- **WHAT YOU SHOULD DO**
Below are the records; copy exactly the stretch from the line containing "Financial Assistance (74, 2182)" through the line containing "Pay a Bill (45, 2250)", both ends included, and nothing else.

- **SOURCE RECORDS**
────────
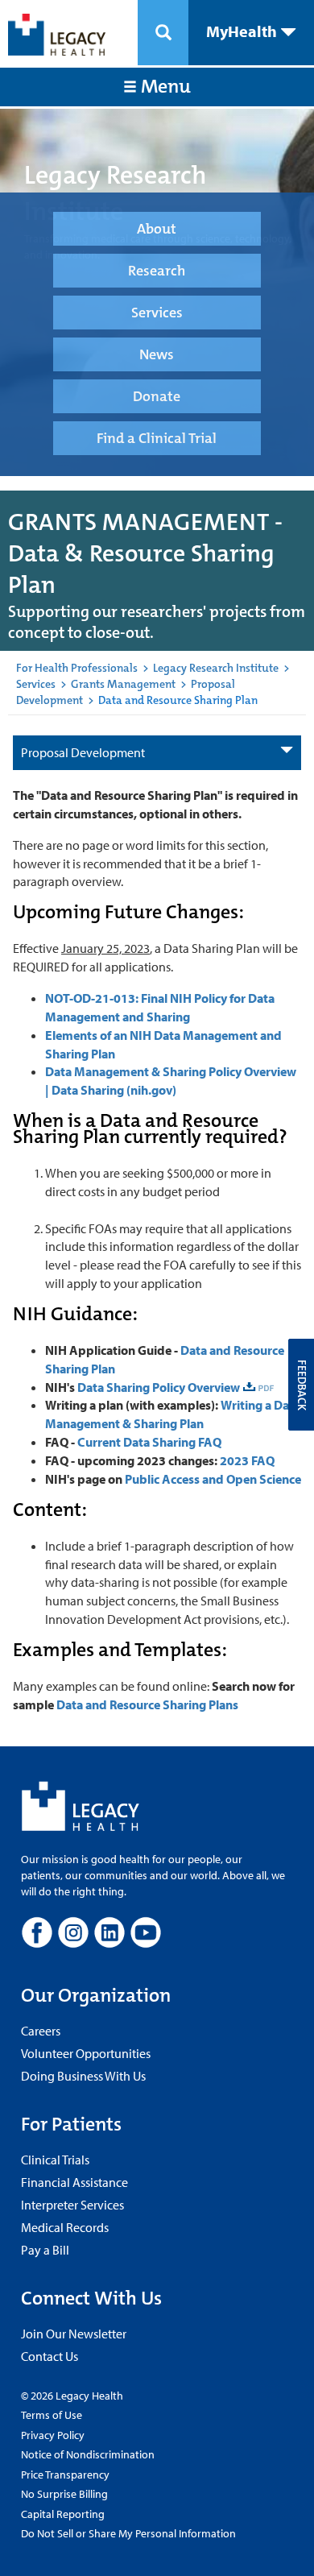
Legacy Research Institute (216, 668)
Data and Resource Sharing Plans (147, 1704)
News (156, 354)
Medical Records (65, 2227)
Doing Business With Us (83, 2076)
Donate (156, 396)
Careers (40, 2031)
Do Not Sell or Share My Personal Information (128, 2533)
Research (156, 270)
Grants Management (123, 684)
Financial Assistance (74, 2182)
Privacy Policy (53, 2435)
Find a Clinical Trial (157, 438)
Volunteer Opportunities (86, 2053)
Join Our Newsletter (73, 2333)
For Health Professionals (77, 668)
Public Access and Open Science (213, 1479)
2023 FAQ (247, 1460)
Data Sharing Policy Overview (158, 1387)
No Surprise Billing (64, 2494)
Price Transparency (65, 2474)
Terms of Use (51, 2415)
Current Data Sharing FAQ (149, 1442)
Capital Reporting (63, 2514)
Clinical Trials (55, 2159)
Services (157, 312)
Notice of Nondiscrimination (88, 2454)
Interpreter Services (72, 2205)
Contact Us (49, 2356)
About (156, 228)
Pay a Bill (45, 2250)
────────
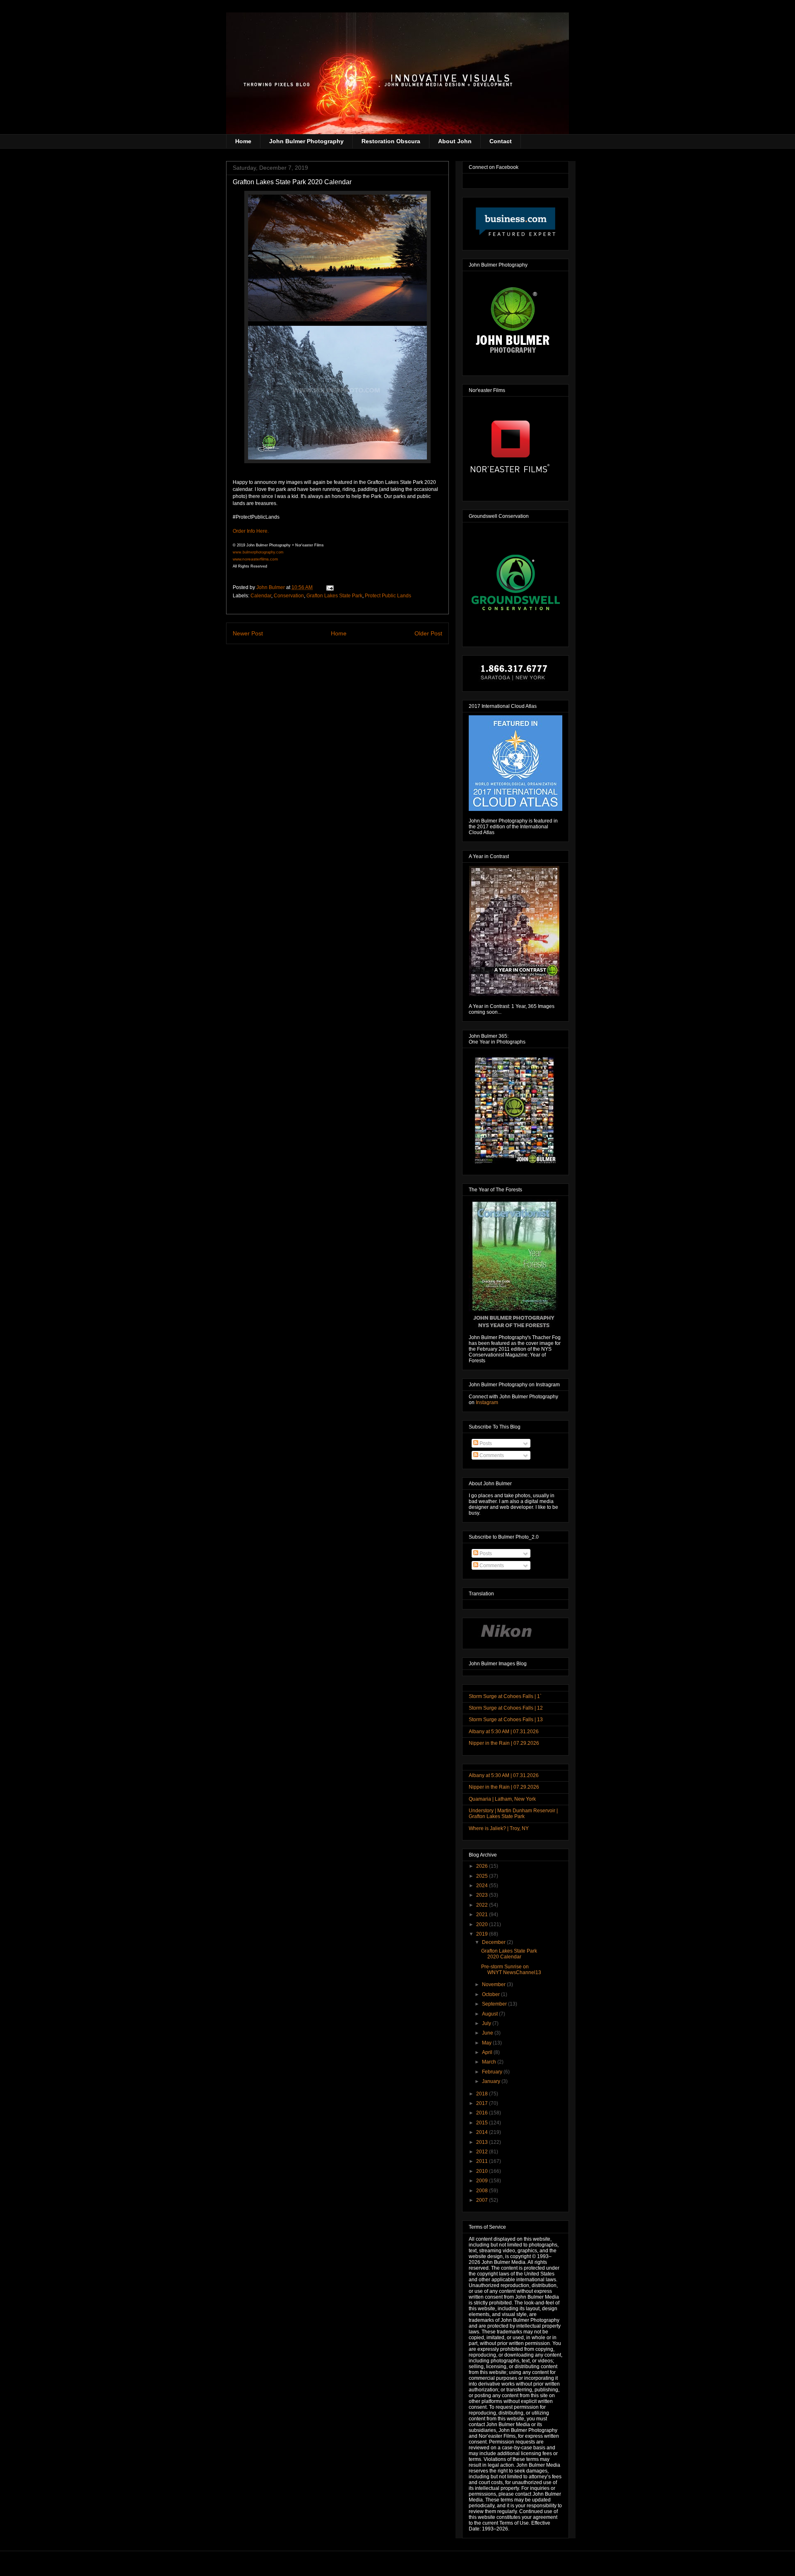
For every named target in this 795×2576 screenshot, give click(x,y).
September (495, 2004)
────────
- **ANSWER TO THIS PROBLEM**
Financial Assistance (74, 2182)
Privacy Policy (53, 2435)
Find a Clinical Trial (157, 438)
Volunteer Opportunities (86, 2053)
Join Our Newsletter (73, 2333)
For Health Professionals (77, 668)
Public Access and Open Science (213, 1479)
2023 FAQ (247, 1460)
Data Sharing Policy Overview (158, 1387)
No Surprise Billing (64, 2494)
Price Transparency (65, 2474)
Terms of Use (51, 2415)
Current Data Sharing FAQ (149, 1442)
Capital Reporting (63, 2514)
Clinical Trials (55, 2159)
Services (157, 312)
Notice of Nondiscrimination (88, 2454)
Interpreter Services (72, 2205)
Contact Us (49, 2356)
About (156, 228)
Pay a Bill (45, 2250)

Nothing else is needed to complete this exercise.